Usa-Messico, il gulag del Rio Grande
Sul confine tra Usa e Messico, storica frontiera fra benessere industriale contiguo al sottosviluppo, volge al termine l’«alta stagione» dei passaggi clandestini. I mesi fra marzo e giugno registrano tradizionalmente il traffico più intenso nei vasti tratti di deserto in Texas, Arizona, New Mexico e California che le comitive di migranti impiegano a volte molti giorni e notti di marcia ad attraversare.
L’anno scorso si stima che la traversata sia costata la vita a 307 persone. Numero esiguo (rispetto ad esempio al record del 2013 — 445 vittime), da non meritare molta attenzione da pubblico e stampa. Negli Usa, dove risiedono e lavorano circa 12 milioni di immigrati non autorizzati, sono stati fermati nell’ultimo anno fra i 300.000 e i 400.000 «clandestini». Malgrado la relative flessione degli ultimi anni dovuta alla crisi economica (nel 2005 i numeri erano quasi il triplo) il fenomeno persiste come dato acquisito che il governo si «accontenta» di gestire.
Poco si parla delle centinaia di migliaia di detenuti nei centri di «accoglienza». Il numero esatto è sconosciuto perché fluttua costantemente ma l’Ice (Immigration and customs enforcement) gestisce un centinaio di centri e appalta a circa 400 altre strutture carcerarie la detenzione degli immigrati, di solito in attesa di deportazione sommaria o di asilo, un iter che può richiedere mesi o anni. Numerose nelle carceri per immigrati sono le famiglie, donne e bambini.

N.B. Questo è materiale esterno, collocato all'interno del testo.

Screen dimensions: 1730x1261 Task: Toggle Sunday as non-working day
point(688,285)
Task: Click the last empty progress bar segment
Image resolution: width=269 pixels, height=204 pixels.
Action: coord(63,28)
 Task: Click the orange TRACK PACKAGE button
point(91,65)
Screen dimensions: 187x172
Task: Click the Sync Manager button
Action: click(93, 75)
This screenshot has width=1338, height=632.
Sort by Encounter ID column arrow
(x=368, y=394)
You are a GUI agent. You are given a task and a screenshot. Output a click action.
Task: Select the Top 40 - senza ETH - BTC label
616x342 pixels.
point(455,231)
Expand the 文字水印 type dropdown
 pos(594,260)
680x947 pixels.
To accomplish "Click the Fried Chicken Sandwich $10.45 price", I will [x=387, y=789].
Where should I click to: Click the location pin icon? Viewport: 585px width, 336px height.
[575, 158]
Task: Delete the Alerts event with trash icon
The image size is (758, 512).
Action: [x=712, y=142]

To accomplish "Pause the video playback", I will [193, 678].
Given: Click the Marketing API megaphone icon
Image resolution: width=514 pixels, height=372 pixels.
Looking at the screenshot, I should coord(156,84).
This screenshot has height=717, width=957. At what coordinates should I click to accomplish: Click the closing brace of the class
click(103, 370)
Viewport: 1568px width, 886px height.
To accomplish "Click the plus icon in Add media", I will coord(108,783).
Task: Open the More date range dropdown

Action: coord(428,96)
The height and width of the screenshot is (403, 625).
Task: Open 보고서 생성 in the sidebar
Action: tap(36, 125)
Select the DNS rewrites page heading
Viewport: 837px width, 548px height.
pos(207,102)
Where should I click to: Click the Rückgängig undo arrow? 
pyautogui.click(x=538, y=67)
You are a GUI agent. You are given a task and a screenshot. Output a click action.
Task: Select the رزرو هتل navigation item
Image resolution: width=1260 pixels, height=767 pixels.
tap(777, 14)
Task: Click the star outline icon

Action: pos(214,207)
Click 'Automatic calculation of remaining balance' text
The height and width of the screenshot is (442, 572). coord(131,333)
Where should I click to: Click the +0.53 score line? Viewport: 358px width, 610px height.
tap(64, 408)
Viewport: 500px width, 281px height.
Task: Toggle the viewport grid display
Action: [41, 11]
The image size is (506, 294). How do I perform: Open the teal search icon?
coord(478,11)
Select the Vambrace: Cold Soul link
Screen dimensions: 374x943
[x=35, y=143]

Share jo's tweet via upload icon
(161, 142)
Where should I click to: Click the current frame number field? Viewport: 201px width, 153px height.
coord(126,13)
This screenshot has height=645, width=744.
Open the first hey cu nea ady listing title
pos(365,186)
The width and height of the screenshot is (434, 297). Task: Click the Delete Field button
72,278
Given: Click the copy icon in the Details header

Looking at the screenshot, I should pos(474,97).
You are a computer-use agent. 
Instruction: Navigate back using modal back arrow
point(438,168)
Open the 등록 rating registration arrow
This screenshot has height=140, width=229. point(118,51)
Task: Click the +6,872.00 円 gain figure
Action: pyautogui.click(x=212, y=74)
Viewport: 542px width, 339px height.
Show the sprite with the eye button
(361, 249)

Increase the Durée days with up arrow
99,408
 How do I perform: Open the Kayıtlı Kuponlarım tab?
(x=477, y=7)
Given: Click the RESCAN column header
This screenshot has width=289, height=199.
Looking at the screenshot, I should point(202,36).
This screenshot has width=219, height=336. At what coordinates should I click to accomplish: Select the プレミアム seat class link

Dallo scorso ottobre sono state fermati 17.000 genitori con bambini e 3.138 minorenni non accompagnati nel solo mese di marzo, in gran parte provenienti dai paesi del Centro America, Guatemala, Honduras e El Salvador, devastati dalla violenza e dalla povertà. Recentemente 78 madri detenute assieme a ai propri figli nel centro di Karnes, in Texas hanno fatto uno sciopero della fame protestando le condizioni in cui sono tenute senza imputazioni.